Treatments to reduce AC noise

Air-conditioning can contribute significantly to noise within your vessel. On smaller boats, the compressor typically goes in the machinery space, which should be insulated. Sometimes it is placed in a cabinet near where people tend to sit. While not as loud, because it’s closer to people, it may seem louder.

In each case, insulating the space should be your first treatment. If there’s a dedicated space, QuietPro panels are a good solution, and composite insulation will help if there is room.


Best bet: QuietPro panels

Second step: 1 inch of 1lb vinyl foam composite lining the space.

Your second point of serious consideration should be the mounting system under the AC machinery. Most likely, the right solution will be a BRB mount or ring bushing mount, but for best results call us with the weight and specs of the unit, and we’ll tell you the best mounting solutions.

More about mounting systems for auxiliary equipment

The next treatment to consider is to focus on the vents channeling the AC. Both return air and output air can lead to noise. One reason is that many naval architects try to keep these vents on the small side, making the velocity of the air much higher. The Bernoulli effect applies to vent systems, meaning that the smaller the diameter of the vent, the faster the air has to move to get through it. Faster air movement can lead to more rattle, more pressure on the system producing structureborne noise, and more particles picked up by the air and causing noise as it bounces and blows around in the vents.
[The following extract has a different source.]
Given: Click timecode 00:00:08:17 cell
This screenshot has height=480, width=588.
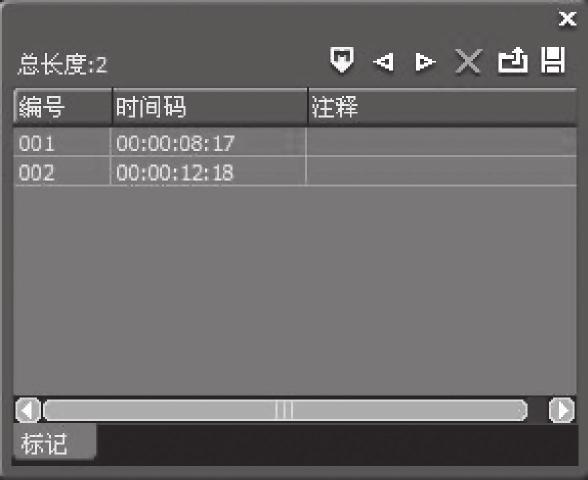Looking at the screenshot, I should (x=208, y=142).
One solution is to consider larger vents – they will reduce bumping and rattling sounds, reducing your airflow noise to a less distracting general gray noise.
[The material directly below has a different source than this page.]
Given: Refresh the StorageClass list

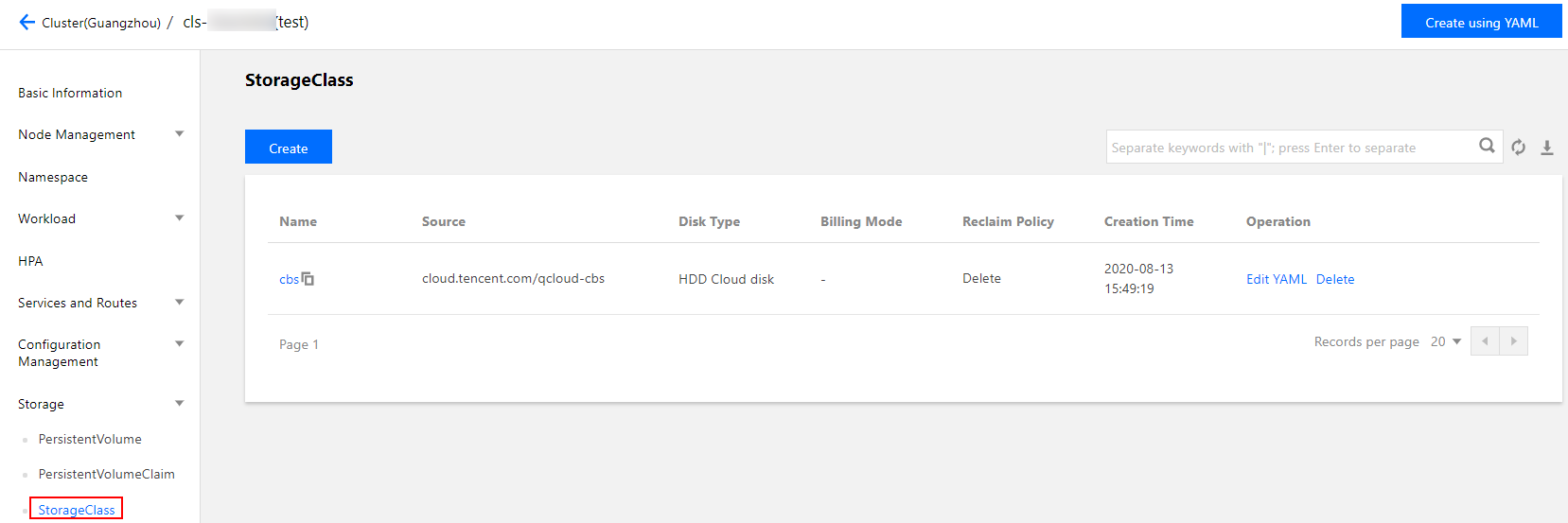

For returning air vents, it is wise to install a large louver right in front of the return vent (it will break up the air flow being sucked into the vent). Then position a baffle between the louver and the machinery, absorbing the airflow inconsistencies and reducing the vibrational impact on the rest of the system.

Other considerations for your ventilation system can be similar to considerations for an exhaust system – you want to combine strategic placement of baffles and fastening solutions. Examine your vents to make sure you always break the line of sight between machinery – the source of much of the noise – and habitation areas. If you have a clear line of sight, find a way to use a baffle or panel to break it. Not doing this is the equivalent of insulating your house, then leaving the front door open.

QuietPro panels can also be used to good effect inside a ventilation system, absorbing some of that wind noise from within the system.